> Text
>> start

First comes notice. Once an attorney decides to dissociate from a firm, the remaining members of the firm should be notified of that decision. Both the departing attorney and the remaining attorneys, it should be emphasized, have ethical duties concerning the affected clients. In furtherance of those duties, the departing lawyer should create a complete list of his or her client matters, and there should be an open and honest discussion between the departing attorney and the remaining members of the firm about the transition, as described in more detail below. The need for such disclosure and discussion is particularly acute for partners, as “[i]t is well settled that partners owe each other a fiduciary duty of ‘the utmost good faith and loyalty.’” Meehan v. Shaughnessy, 404 Mass. 419, 433 (1989), quoting Cardullo v. Landau, 329 Mass. 5, 8 (1952). Hence, “a partner must consider his or her partners’ welfare, and refrain from acting for purely private gain” (Meehan, 404 Mass. at 434), and he or she “has an obligation to ‘render on demand true and full information of all things affecting the partnership to any partner.’” Id. at 436, quoting G.L. c. 108A, § 20. But even associates owe a duty of loyalty to their employer if they occupy a “‘position of trust and confidence’” (Meehan, 404 Mass. at 438, quoting Chelsea Indus. v. Gaffney, 389 Mass. 1, 11 (1983)), such as when they have “access to clients and information concerning clients[.]”

>> end

> Required work
a – Put this sentence from the passage on lawyers leaving a firm into Spanish: "Once an attorney decides to dissociate from a firm, the remaining members of the firm should be notified of that decision."
b – Carry on the passage on lawyers leaving a firm, writing the part that comes next after its last sentence.
The data that follows comes from a different source than the passage on lawyers leaving a firm.

> Data shown

>> start

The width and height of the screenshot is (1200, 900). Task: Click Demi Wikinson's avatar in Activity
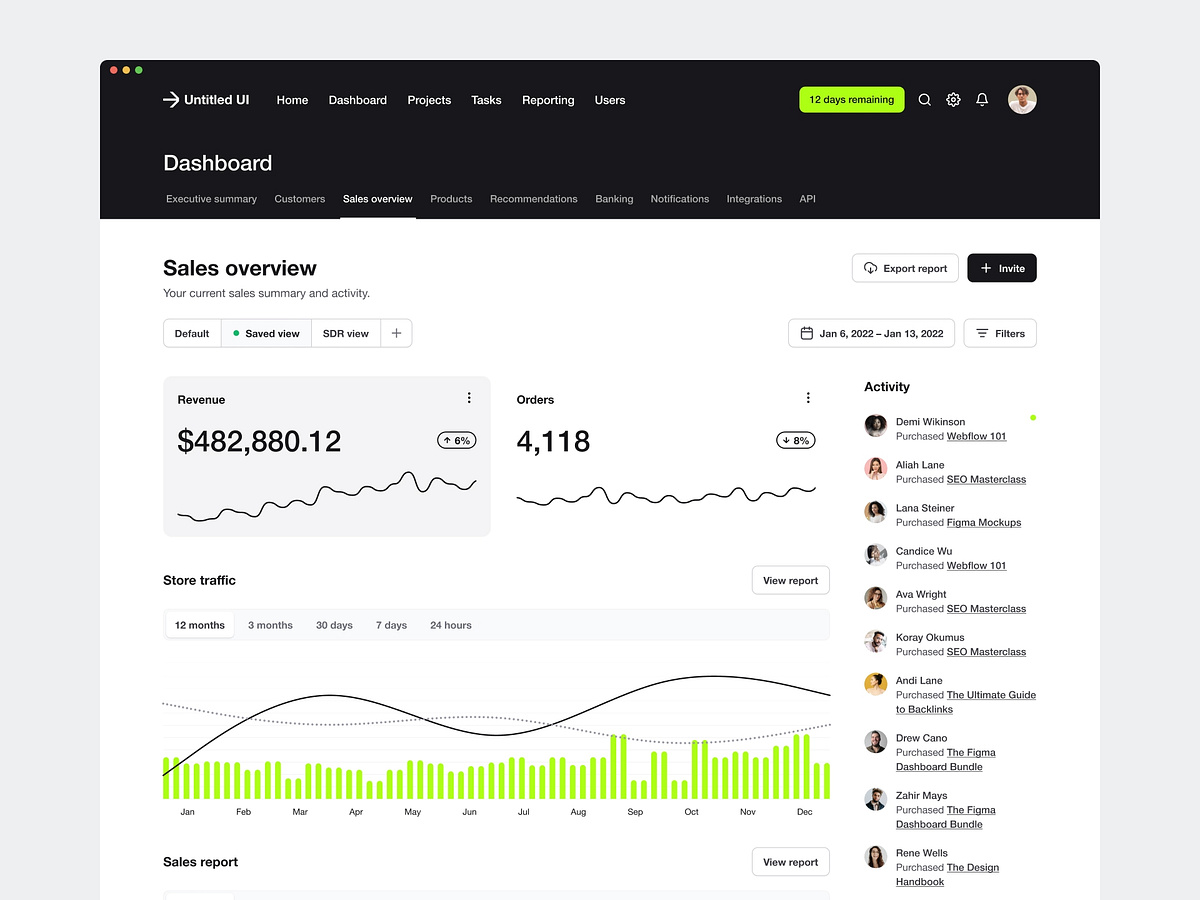875,425
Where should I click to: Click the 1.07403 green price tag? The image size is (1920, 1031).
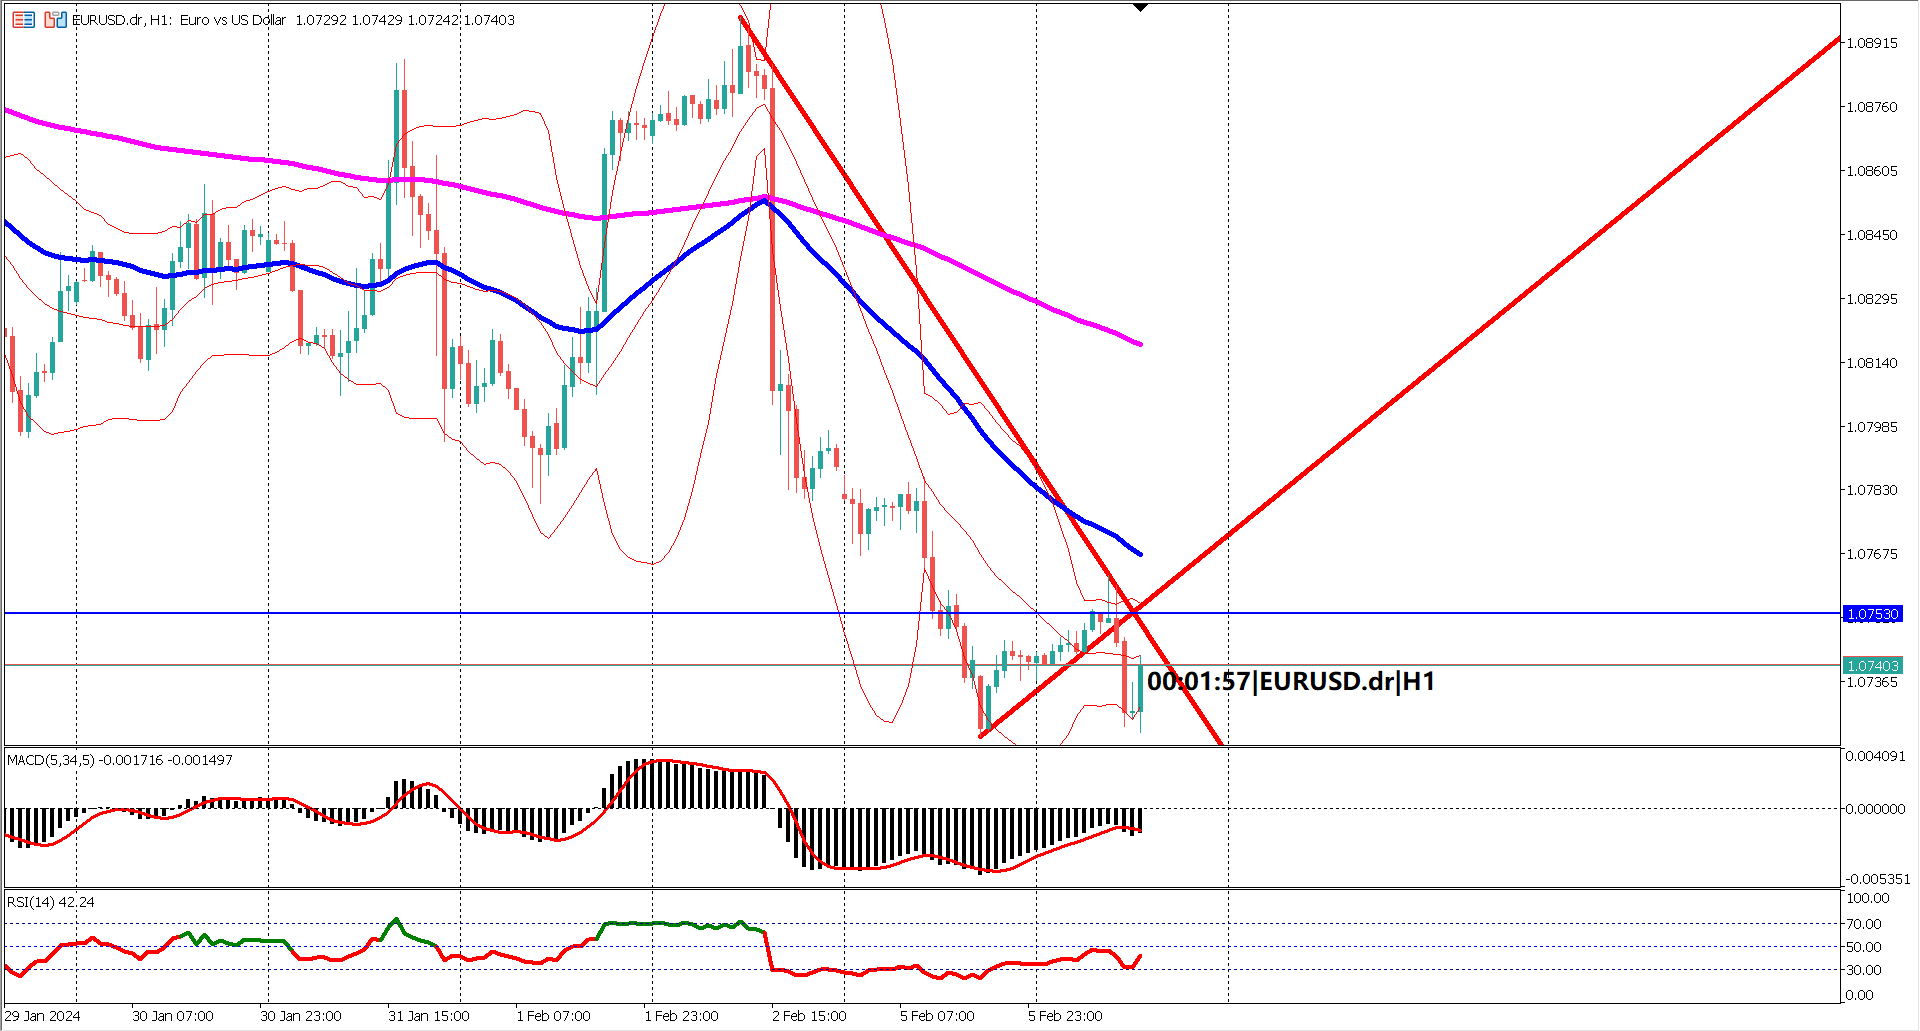pos(1874,664)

>> end

> Solved tasks
a – Una vez que un abogado decide desvincularse de un bufete, se debe notificar esa decisión a los demás miembros del bufete.

b –
In any event, sneaking away in the middle of the night with case files under your coat is hardly appropriate. And it is no better to abandon your firm and clients at high noon without reasonable notice. See Admonition No. 03-63, 19 Mass. Att’y Disc. R. 640 (2003)(associate attorney sanctioned for leaving her firm at lunchtime and never returning without notifying her employer and clients of her intent to withdraw from her assigned cases). Equally unacceptable are efforts by the firm’s remaining members to protect the firm or punish the departing attorney by withholding assistance and resources necessary for the smooth transition of the clients who elect to go with the departing attorney.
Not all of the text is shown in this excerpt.